* What to produce: Reproduce verbatim all of the data given below, but do not carry over the images.
───── Entries shown ─────
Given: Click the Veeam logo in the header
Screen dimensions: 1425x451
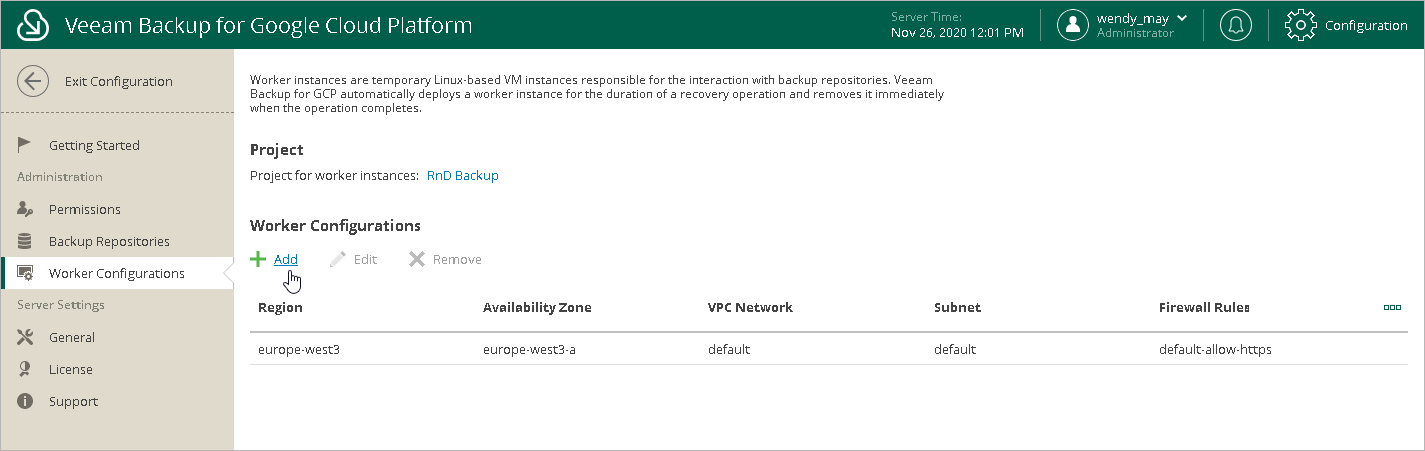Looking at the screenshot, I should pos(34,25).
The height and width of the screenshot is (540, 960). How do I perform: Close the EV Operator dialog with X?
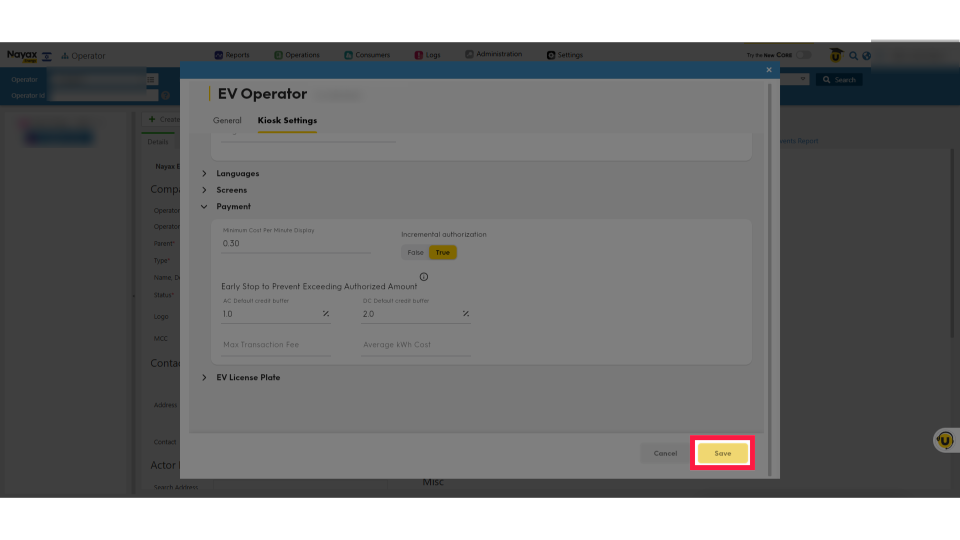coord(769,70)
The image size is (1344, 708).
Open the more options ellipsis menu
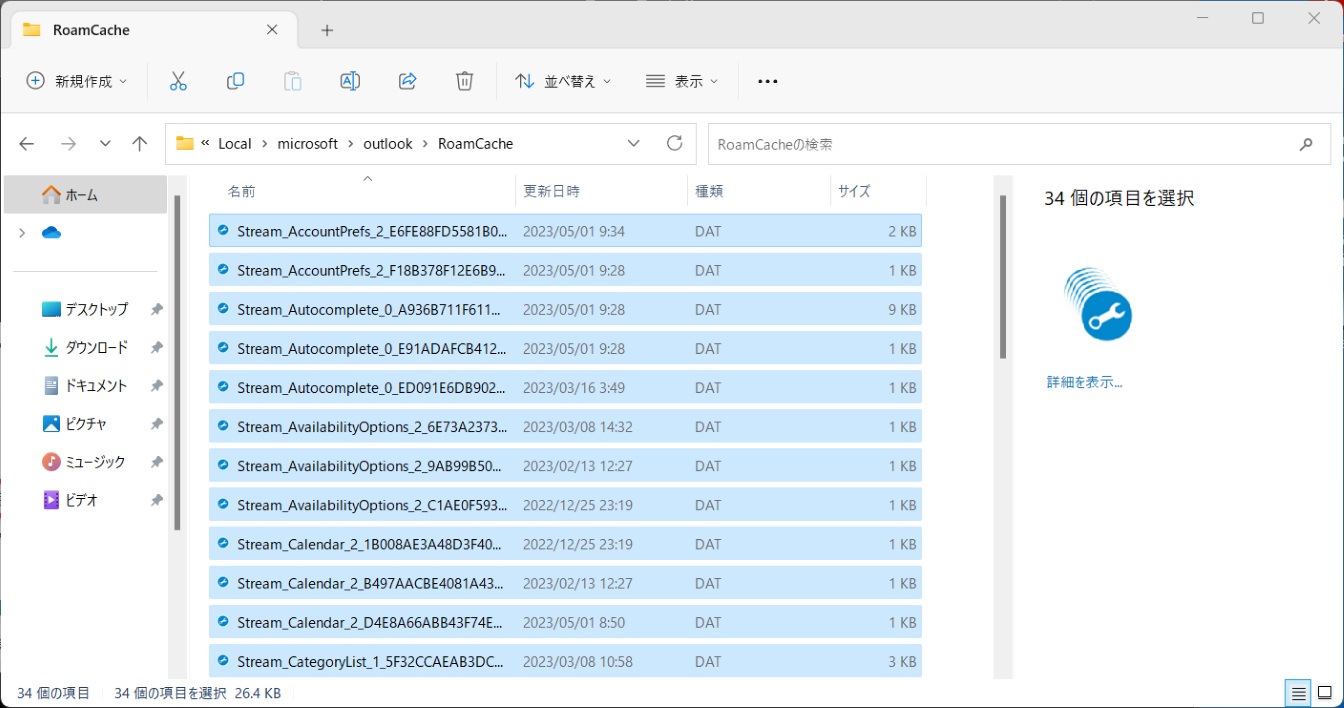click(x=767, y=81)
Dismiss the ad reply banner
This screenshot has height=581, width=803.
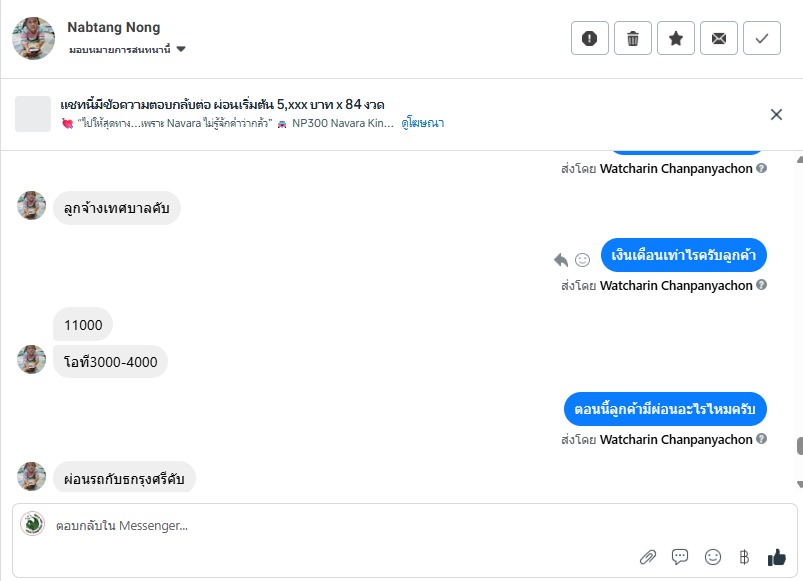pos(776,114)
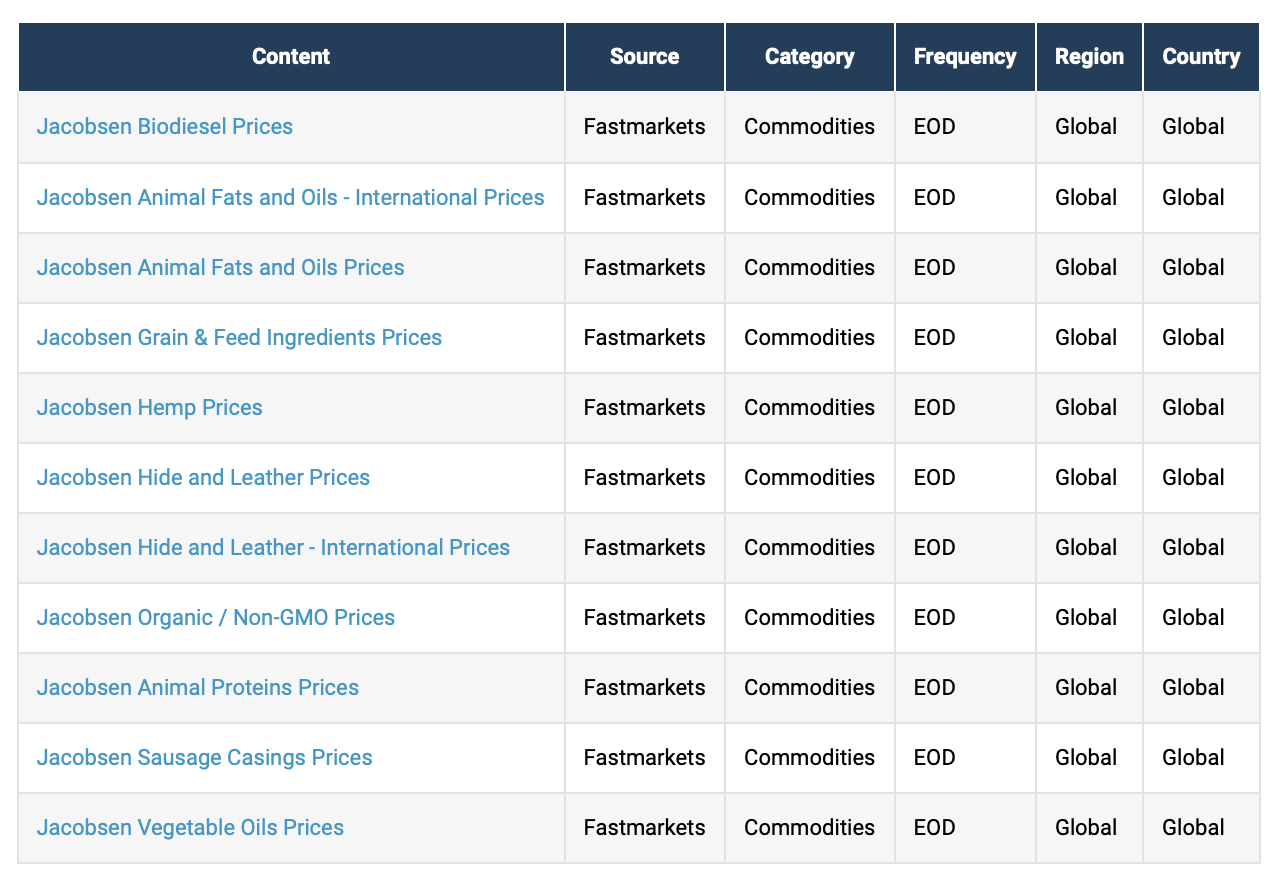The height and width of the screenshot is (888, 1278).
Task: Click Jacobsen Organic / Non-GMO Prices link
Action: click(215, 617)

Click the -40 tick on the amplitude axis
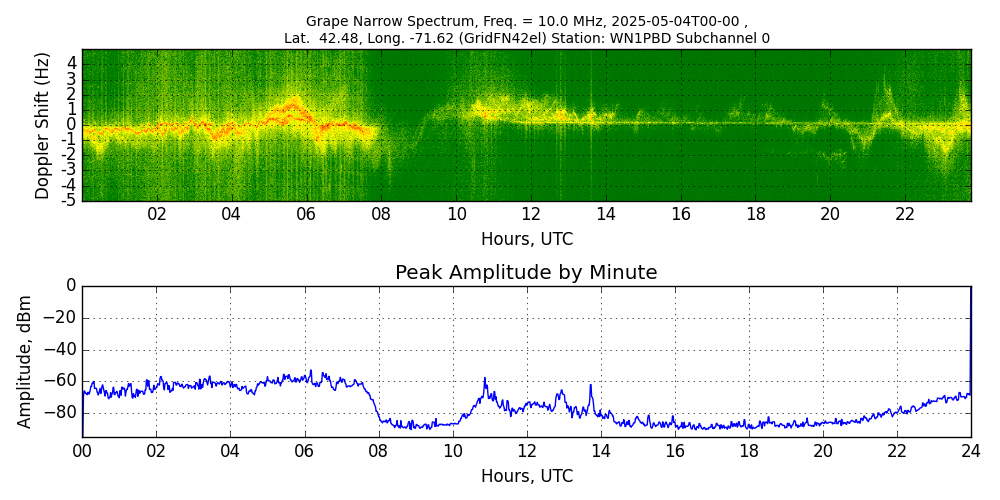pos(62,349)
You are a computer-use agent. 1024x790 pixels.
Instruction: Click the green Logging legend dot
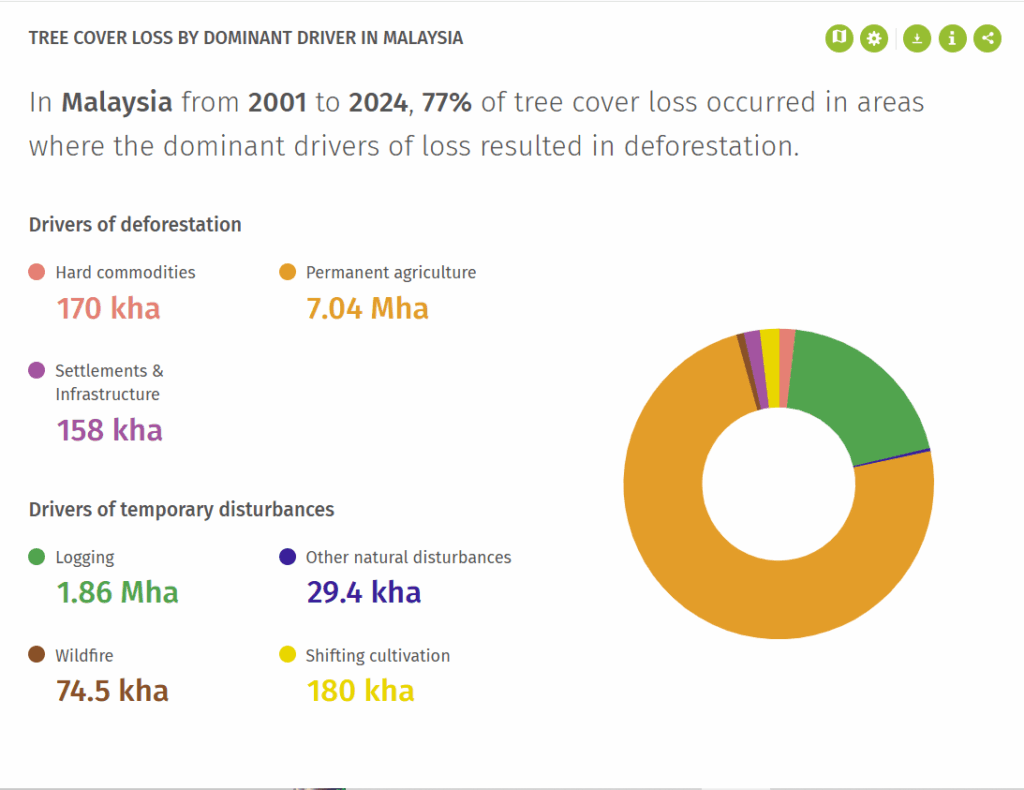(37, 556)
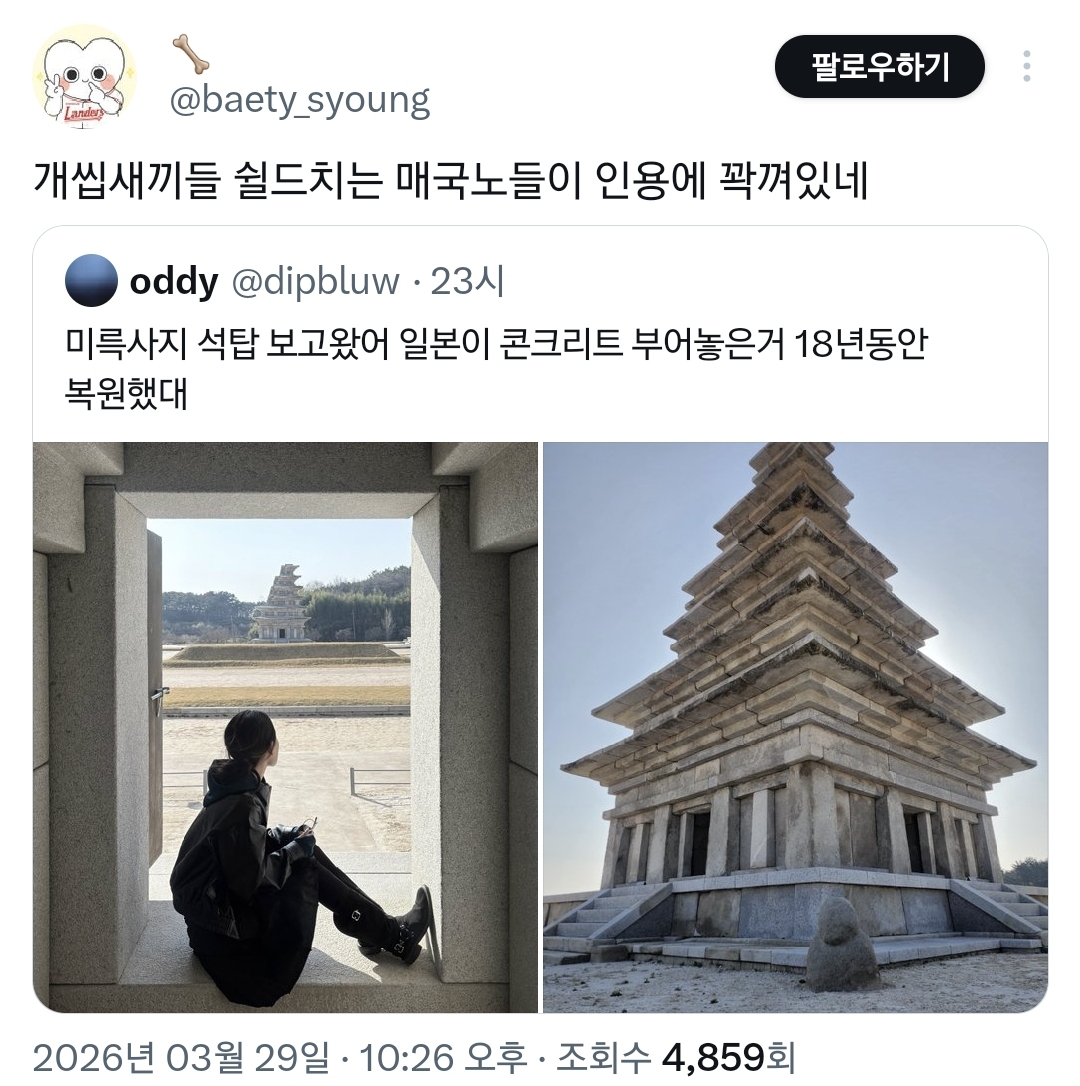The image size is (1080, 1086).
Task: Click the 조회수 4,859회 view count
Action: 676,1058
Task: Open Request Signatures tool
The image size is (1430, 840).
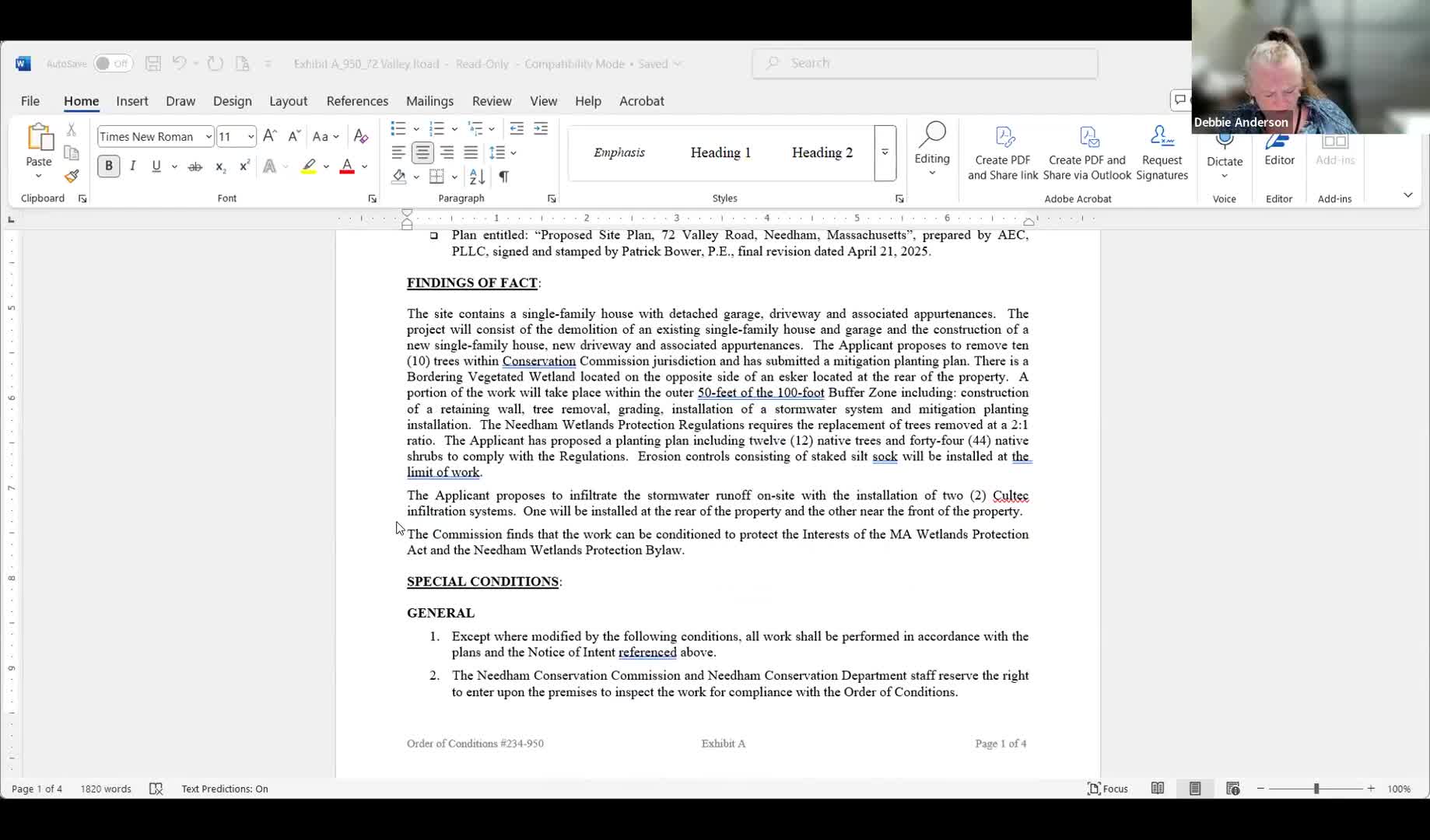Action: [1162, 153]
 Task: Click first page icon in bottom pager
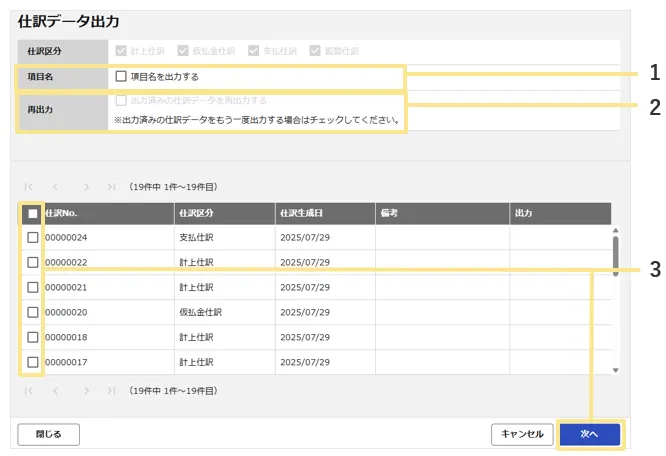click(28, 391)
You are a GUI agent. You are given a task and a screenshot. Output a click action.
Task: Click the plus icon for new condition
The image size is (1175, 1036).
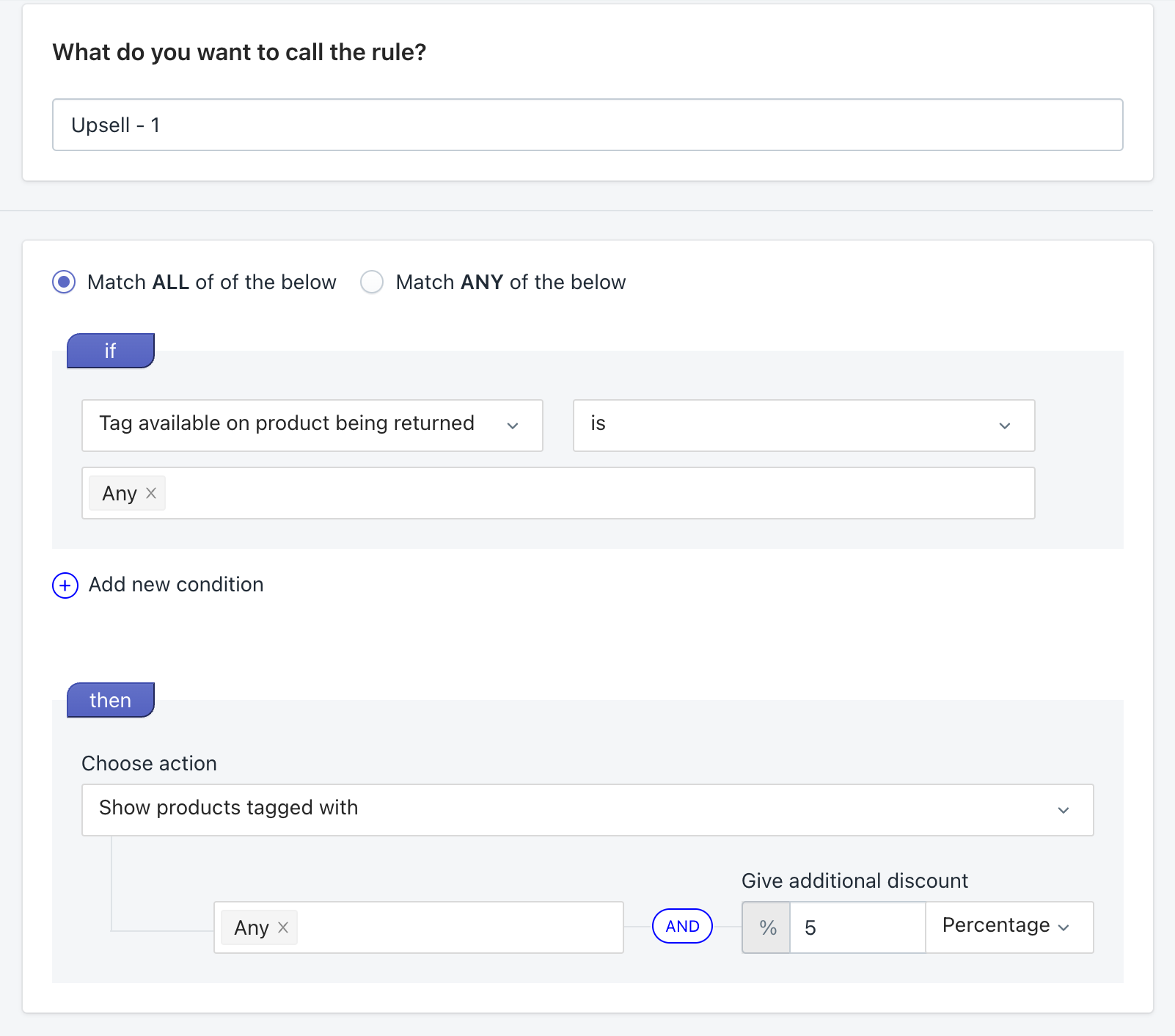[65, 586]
─────
* Task output:
Given: Click the Veeam logo in the header
Screen dimensions: 1425x451
Looking at the screenshot, I should pos(34,25).
The height and width of the screenshot is (540, 960). How do I perform: Close the EV Operator dialog with X?
coord(769,70)
The image size is (1344, 708).
Open the more options ellipsis menu
click(x=767, y=81)
Dismiss the ad reply banner
This screenshot has height=581, width=803.
pos(776,114)
The height and width of the screenshot is (888, 1278).
Task: Click Jacobsen Organic / Non-GMO Prices link
Action: click(215, 617)

Click the -40 tick on the amplitude axis
pos(62,349)
You are a computer-use agent. 1024x790 pixels.
Instruction: Click the green Logging legend dot
(37, 556)
The image size is (1080, 1086).
Task: Click the 조회수 4,859회 view count
Action: 676,1058
Task: Open Request Signatures tool
The image size is (1430, 840).
Action: [1162, 153]
 Task: Click first page icon in bottom pager
click(28, 391)
You are a GUI agent. You are given a task and a screenshot. Output a click action.
Task: Click the plus icon for new condition
The image size is (1175, 1036).
[65, 586]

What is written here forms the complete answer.